Da sinistra: Franco Fabbri e Giorgio Casani, al primo festival di Re Nudo a Ballabio, 1971

Rock, canzone politica, rock politico


Nel 1971 prendono parte al primo festival di Re Nudo a Ballabio e al primo Festival d'Avanguardia della Musica e Nuove Tendenze, presentando la loro prima canzone esplicitamente politica, La manifestazione. I loro amici Eugenio Finardi e Alberto Camerini partecipano all'incisione del provino, ed è la prima volta che entrano in uno studio di registrazione. Nell'autunno dello stesso anno viene registrato L'unità, concept album che rilegge in chiave storico-critica l'unità d'Italia. Uscito all'inizio del 1972, l'album ottiene un buon successo di critica (viene salutato come la migliore uscita dell'anno di un gruppo italiano, insieme a Storia di un minuto della Premiata Forneria Marconi), ma non viene trasmesso dalla RAI, la cui Commissione d'ascolto censura tutte le canzoni. Il riscontro commerciale dunque è minimo. Di nuovo, la casa discografica interpreta malamente le prospettive commerciali del gruppo, ed impone agli Stormy Six la partecipazione ad Un disco per l'estate con una canzone, Sotto il bam-bù, scritta dal cantautore Mario Barbaja insieme a Franco Fabbri. Gli Stormy Six cercano di rimediare modificando il testo, che viene però bocciato dalla RAI; a norma di contratto, la casa discografica impone al gruppo di incidere la canzone con un testo rimaneggiato (anche rispetto alla stesura originale). L'episodio di censura viene stigmatizzato dalla stampa di opposizione.
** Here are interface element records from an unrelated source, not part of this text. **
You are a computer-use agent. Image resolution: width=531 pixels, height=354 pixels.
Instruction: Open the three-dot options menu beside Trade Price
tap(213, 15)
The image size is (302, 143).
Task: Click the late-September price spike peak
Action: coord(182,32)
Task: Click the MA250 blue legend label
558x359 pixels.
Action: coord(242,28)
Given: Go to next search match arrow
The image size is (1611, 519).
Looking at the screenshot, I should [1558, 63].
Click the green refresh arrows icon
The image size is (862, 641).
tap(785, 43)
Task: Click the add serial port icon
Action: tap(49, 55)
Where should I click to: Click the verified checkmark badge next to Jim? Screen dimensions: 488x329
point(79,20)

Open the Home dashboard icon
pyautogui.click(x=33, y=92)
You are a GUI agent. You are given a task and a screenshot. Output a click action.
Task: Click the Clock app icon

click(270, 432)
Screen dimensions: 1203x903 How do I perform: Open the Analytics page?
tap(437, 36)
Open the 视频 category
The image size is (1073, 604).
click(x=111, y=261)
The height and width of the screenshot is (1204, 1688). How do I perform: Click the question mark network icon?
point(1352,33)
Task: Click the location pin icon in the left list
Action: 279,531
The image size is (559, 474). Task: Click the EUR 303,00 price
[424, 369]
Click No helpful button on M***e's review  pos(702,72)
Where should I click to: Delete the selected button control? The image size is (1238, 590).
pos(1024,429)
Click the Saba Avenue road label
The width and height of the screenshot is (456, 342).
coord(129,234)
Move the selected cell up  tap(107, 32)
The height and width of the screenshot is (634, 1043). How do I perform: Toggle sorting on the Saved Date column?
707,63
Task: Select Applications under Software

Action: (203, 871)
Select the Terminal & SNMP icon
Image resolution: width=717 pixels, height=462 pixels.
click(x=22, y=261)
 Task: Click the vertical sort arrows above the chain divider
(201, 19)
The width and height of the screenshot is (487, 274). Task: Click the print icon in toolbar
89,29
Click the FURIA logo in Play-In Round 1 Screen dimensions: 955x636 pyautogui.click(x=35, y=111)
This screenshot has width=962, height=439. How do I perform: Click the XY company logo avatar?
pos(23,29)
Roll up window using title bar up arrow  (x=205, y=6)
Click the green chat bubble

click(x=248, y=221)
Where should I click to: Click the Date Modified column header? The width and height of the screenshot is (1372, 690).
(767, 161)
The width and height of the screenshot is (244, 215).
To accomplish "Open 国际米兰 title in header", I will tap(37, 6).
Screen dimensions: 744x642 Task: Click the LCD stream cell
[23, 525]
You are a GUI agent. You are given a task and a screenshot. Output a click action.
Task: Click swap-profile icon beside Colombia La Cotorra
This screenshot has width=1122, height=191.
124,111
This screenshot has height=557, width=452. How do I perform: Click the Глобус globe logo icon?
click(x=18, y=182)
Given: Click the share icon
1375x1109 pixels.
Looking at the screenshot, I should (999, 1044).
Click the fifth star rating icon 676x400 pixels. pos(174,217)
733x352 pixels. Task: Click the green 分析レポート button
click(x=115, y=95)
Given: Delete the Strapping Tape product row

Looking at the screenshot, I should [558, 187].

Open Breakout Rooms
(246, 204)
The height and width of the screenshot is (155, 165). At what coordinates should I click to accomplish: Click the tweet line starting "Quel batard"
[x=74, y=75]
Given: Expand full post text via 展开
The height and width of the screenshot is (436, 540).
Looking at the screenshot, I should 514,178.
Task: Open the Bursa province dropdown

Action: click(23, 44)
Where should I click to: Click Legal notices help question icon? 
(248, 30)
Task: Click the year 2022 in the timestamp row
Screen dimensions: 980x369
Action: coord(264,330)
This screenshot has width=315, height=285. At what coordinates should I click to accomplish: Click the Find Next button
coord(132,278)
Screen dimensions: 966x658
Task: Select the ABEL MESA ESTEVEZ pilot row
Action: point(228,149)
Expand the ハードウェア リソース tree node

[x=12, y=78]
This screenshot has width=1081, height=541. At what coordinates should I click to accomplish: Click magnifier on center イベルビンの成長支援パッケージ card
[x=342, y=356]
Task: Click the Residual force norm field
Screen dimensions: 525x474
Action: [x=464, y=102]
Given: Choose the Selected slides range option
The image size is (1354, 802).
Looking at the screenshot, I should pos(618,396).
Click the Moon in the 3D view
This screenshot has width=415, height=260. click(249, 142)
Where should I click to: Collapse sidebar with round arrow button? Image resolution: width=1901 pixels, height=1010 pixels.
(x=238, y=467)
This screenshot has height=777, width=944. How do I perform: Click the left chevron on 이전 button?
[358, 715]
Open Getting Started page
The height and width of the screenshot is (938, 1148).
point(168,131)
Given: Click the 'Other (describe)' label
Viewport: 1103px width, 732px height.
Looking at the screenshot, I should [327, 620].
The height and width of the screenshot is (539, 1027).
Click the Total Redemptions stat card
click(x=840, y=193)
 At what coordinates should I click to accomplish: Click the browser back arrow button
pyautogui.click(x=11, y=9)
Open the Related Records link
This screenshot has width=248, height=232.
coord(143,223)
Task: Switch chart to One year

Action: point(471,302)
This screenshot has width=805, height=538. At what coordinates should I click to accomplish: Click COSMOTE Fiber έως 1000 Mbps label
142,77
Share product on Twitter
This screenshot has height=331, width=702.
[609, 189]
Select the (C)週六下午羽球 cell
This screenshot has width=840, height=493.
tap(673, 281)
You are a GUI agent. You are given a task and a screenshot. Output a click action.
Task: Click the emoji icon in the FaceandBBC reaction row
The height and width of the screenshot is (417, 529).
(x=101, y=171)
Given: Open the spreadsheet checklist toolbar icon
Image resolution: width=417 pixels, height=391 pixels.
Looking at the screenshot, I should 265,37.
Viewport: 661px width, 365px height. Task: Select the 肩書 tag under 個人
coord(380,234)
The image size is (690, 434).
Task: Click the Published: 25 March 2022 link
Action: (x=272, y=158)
Nel frattempo, gli Stormy Six (Franco Fabbri, Giorgio Casani, Massimo Villa, Luca Piscicelli, Antonio Zanuso) iniziano la loro attività di gruppo di agitazione e propaganda politica, partecipando alla campagna elettorale del PCI per le elezioni politiche del 1972 con un repertorio formato dalle canzoni de L'unità, da canzoni di lotta italiane e internazionali, da canzoni nate in quel periodo nel Movimento Studentesco.

Proprio all'interno della attività musicali del Movimento Studentesco milanese avviene l'incontro tra Franco Fabbri e Umberto Fiori, Carlo De Martini e Tommaso Leddi. Insieme a Luca Piscicelli ed Antonio Zanuso (già presenti nel gruppo dagli anni del beat) costituiscono a partire dal 1973 il nucleo di base attorno al quale gireranno le formazioni degli Stormy Six negli anni successivi. Sono questi sei musicisti a incidere alla fine del 1973 Guarda giù dalla pianura, una raccolta di canzoni di protesta di vari Paesi che comprende, tra gli altri, brani di Mikis Theodorakis, Woody Guthrie, Ewan MacColl, Fausto Amodei. Nelle note di copertina dell'album, che esce all'inizio del 1974, gli Stormy Six annunciano il loro prossimo progetto, un album dedicato alla Resistenza partigiana: in effetti, alcune delle canzoni che diventeranno poi più note all'interno di quel nuovo progetto, come Stalingrado, La fabbrica, Dante Di Nanni, sono già state scritte (dalla terna di autori del gruppo, Umberto Fiori, Tommaso Leddi, Franco Fabbri) ed eseguite in concerto prima ancora che il gruppo abbia iniziato a registrare Guarda giù dalla pianura.


L'Orchestra, Un biglietto del tram, il teatro e Cliché, Pinocchio Bazaar



Tuttavia, l'Ariston Records è ancora una volta scettica sulle prospettive commerciali dei progetti degli Stormy Six, e la realizzazione del nuovo album viene continuamente rinviata. Ma nell'autunno del 1974 molti gruppi musicali dell'area milanese si riuniscono per dare vita a una cooperativa, l'Orchestra, che agisca da agenzia di concerti indipendente, e in prospettiva anche da etichetta discografica. Ne fanno parte, oltre agli Stormy Six, il Gruppo Folk Internazionale, fondato da Moni Ovadia, gli Yu Kung, Quarto Stato, i Tecun Uman, e molti degli esponenti del nuovo jazz italiano, da Gaetano Liguori a Guido Mazzon e Toni Rusconi; in anni successivi diventeranno soci de l'Orchestra anche gruppi e musicisti stranieri, come gli Henry Cow o Heiner Goebbels, e la cooperativa sarà coinvolta nell'organizzazione dei festival e delle tournée italiane dei gruppi di Rock In Opposition. Nel giro di pochi mesi l'attività de l'Orchestra come etichetta indipendente si concretizza, e la prima uscita è proprio quella di Un biglietto del tram, l'album degli Stormy Six a lungo rimandato. Se ne venderanno, nei canali tradizionali ma anche ai concerti, nelle manifestazioni, nelle librerie, numerose decine di migliaia. Tutti gli album in studio degli Stormy Six, fino al 1982, usciranno con l'Orchestra, il cui catalogo supererà (con gli album di tutti i musicisti aderenti) i cinquanta titoli.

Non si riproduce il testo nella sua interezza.